- _Task goal_: Transcribe the records below without changes, from the line with "You are a computer-use agent. The" to the line with "I will point(83,79).", and include only those lines.

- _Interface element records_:
· · · · · · ·

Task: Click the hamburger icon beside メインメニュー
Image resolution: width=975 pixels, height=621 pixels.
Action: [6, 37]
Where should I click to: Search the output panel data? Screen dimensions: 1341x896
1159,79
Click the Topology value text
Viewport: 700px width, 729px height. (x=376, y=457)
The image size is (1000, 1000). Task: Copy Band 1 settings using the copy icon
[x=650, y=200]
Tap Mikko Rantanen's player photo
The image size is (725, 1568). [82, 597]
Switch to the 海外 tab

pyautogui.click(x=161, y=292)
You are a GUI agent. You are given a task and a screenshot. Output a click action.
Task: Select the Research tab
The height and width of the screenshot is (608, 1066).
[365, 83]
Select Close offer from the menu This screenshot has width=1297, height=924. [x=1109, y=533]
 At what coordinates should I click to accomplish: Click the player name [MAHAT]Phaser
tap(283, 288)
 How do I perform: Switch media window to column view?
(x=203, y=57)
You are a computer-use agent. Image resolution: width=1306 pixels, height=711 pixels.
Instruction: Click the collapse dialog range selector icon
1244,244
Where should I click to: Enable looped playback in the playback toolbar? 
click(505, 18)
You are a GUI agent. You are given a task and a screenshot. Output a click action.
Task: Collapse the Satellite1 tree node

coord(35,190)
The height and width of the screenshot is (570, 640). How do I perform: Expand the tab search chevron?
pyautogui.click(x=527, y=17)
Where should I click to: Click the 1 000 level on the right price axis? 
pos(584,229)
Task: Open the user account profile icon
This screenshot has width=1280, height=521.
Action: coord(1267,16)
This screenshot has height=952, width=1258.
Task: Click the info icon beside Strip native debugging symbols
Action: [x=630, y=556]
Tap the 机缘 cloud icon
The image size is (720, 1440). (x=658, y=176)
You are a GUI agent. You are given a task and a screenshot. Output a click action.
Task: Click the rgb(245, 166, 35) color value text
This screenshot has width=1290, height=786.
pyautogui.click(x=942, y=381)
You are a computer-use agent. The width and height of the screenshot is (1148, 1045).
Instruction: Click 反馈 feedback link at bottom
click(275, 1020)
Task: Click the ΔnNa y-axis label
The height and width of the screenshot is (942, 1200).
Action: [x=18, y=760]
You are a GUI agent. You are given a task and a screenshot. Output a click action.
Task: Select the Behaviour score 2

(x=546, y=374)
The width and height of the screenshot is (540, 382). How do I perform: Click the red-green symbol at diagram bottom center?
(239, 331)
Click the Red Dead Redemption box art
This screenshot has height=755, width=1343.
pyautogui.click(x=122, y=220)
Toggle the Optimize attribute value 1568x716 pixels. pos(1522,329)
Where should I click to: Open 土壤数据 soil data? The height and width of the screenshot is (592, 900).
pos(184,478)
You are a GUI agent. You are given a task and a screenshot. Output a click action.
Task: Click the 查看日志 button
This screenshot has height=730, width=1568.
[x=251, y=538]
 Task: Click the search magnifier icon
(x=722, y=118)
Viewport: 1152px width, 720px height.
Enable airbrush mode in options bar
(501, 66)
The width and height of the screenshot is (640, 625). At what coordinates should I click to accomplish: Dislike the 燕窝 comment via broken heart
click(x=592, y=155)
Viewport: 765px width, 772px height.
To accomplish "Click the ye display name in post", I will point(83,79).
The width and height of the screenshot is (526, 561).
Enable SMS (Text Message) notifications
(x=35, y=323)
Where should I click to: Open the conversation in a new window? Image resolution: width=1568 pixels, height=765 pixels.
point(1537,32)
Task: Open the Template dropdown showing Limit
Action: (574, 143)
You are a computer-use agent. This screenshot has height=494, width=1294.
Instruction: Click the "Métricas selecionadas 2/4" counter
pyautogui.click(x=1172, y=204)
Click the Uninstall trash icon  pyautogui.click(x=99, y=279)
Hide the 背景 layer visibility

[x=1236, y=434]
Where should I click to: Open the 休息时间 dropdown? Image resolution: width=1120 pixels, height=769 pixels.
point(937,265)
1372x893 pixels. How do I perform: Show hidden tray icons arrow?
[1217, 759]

· · · · · · ·

- _Solved problem_:
You are a computer-use agent. The width and height of the screenshot is (1148, 1045).
Instruction: Click 反馈 feedback link at bottom
click(275, 1020)
Task: Click the ΔnNa y-axis label
The height and width of the screenshot is (942, 1200).
Action: [x=18, y=760]
You are a GUI agent. You are given a task and a screenshot. Output a click action.
Task: Select the Behaviour score 2

(x=546, y=374)
The width and height of the screenshot is (540, 382). How do I perform: Click the red-green symbol at diagram bottom center?
(239, 331)
Click the Red Dead Redemption box art
This screenshot has height=755, width=1343.
pyautogui.click(x=122, y=220)
Toggle the Optimize attribute value 1568x716 pixels. pos(1522,329)
Where should I click to: Open 土壤数据 soil data? The height and width of the screenshot is (592, 900).
pos(184,478)
You are a GUI agent. You are given a task and a screenshot. Output a click action.
Task: Click the 查看日志 button
This screenshot has height=730, width=1568.
[x=251, y=538]
 Task: Click the search magnifier icon
(x=722, y=118)
Viewport: 1152px width, 720px height.
Enable airbrush mode in options bar
(501, 66)
The width and height of the screenshot is (640, 625). At what coordinates should I click to accomplish: Dislike the 燕窝 comment via broken heart
click(x=592, y=155)
Viewport: 765px width, 772px height.
To accomplish "Click the ye display name in post", I will point(83,79).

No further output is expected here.